Asher Wojciechowski will also pitch in the rotation.

After the Birds’ new “Big Three” there are at least two more spots available. The Orioles could sign another experienced pitcher to a minor league deal, and there will likely be another waiver claim at some point. Still, Baltimore will have trouble giving these spots away.

The Orioles inked Kohl Stewart to a two-way deal that financially incentives him to make the big club. The club selected Brandon Bailey and Michael Rucker in the Rule-5 draft, and David Hess is still looming on the 40-man roster.

Stewart, a former fourth-overall pick in the 2013 draft by the Minnesota twins, along with Bailey and Rucker offer a bit of excitement, and any could emerge as legitimate contenders for playing time this spring. But the Orioles only have one in-house candidate that could waltz right into a rotation spot this season.

The Orioles selected LHP Keegan Akin in the second round of the 2016 draft. The Western Michigan product worked his way through the minors before landing at Triple-A Norfolk last season. He will turn 25 or April 1, and is without question the highest pitching prospect on the experience/potential scale that Baltimore has right now. He’s not the highest rated arm, but he’s the only one ready.

Akin posted a 6-7 record, 4.73 ERA and 1.513 WHIP for the Tides last season. The number of losses, ERA and WHIP were all an increase from his 2018 year at Bowie, and he rated 2.2 years below the average age of the league.

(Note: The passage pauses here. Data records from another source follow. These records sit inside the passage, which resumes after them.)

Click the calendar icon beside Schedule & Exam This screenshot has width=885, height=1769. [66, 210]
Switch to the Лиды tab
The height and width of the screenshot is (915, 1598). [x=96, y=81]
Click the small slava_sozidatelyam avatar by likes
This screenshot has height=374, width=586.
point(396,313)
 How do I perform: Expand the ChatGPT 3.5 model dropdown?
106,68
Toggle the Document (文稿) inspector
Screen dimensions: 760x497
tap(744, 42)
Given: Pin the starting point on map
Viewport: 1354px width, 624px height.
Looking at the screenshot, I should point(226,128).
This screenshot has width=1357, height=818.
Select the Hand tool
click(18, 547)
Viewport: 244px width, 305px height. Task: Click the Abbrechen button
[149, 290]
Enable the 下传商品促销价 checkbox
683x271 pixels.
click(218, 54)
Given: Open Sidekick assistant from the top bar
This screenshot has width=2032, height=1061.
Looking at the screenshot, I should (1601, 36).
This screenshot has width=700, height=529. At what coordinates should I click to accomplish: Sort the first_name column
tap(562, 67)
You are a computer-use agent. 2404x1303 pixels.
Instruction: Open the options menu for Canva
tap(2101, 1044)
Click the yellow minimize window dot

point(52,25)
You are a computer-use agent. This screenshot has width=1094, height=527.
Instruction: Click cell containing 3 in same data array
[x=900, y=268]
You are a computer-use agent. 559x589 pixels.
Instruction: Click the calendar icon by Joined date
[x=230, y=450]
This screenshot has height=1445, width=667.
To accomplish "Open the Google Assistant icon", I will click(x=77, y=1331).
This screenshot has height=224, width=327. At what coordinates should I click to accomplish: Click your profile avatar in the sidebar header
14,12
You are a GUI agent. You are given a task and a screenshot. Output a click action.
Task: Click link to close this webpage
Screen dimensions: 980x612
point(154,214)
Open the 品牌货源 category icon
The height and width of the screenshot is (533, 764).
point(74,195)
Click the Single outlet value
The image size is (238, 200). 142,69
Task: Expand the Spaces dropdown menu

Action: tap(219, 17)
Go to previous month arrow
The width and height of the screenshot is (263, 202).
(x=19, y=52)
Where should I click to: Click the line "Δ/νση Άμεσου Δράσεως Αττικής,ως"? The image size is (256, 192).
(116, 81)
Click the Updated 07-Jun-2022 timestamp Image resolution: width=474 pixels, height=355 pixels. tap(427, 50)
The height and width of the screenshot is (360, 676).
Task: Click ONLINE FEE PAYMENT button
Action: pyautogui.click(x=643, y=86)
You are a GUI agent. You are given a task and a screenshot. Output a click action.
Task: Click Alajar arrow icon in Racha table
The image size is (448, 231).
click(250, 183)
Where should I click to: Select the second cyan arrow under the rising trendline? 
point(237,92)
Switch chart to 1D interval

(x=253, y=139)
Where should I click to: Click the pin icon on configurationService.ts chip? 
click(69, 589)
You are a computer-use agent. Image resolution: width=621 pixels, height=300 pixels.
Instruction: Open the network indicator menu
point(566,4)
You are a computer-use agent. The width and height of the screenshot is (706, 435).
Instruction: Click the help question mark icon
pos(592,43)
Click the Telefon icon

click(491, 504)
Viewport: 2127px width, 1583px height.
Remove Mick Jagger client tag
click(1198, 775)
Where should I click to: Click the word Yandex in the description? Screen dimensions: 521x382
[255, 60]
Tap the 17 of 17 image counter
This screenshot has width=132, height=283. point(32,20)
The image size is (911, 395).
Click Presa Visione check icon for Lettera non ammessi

Everything about that last sentence should point to Akin returning to Norfolk next season, but the Orioles current roster is uniquely positioned to give an in-house guy a shot. Dean Kremer isn’t quite there yet, so Akin could easily gain the opportunity.

Even with the juiced balls allegedly making their way to Triple-A, Akin kept the ball in the ball park last season. He allowed only 10 home runs in 112.1 innings, and 30% of those came in his final three starts. Akin struck out 131 batters that averaged out to 10.5 K’s/9IP.

Unfortunately, control was an issue. Akin walked 61 batters last season. The total eclipsed his 2018 number by three, despite Akin working nearly 25 less innings than he did in his final year at Bowie. A higher walk rate makes sense at a new level, but that doesn’t exactly bode well for a promotion to the bigs.

However, the Orioles are desperate for pitching. Baltimore likely wants Akin with the big club as soon as he is ready, and he’ll have an opportunity to prove that in the spring. If Akin shows improved control in Sarasota, he could easily wind up on the 26-man roster. The Orioles placed Akin on the 40-man at the end of 2019 to protect him from the Rule-5 draft, so that would not be an issue.

The Orioles are in the middle of a long-term rebuild. Long-term referencing no need, and no desire to compete this season. Baltimore does not need Akin for a playoff push, and there’s no reason to force him to Camden Yards if he definitely needs more time at Triple-A.

But the opportunity is there. The door is wide open in Baltimore for anyone that can pitch, and Akin will look to do that this Spring. Mike Elias has not made a habit of rushing players along (see Mountcastle, Ryan), but there’s no way of knowing how close Elias and Co. feel Akin is to MLB ready. A string of strong starts in Sarasota could push him over the edge.

They definitely have the room for him.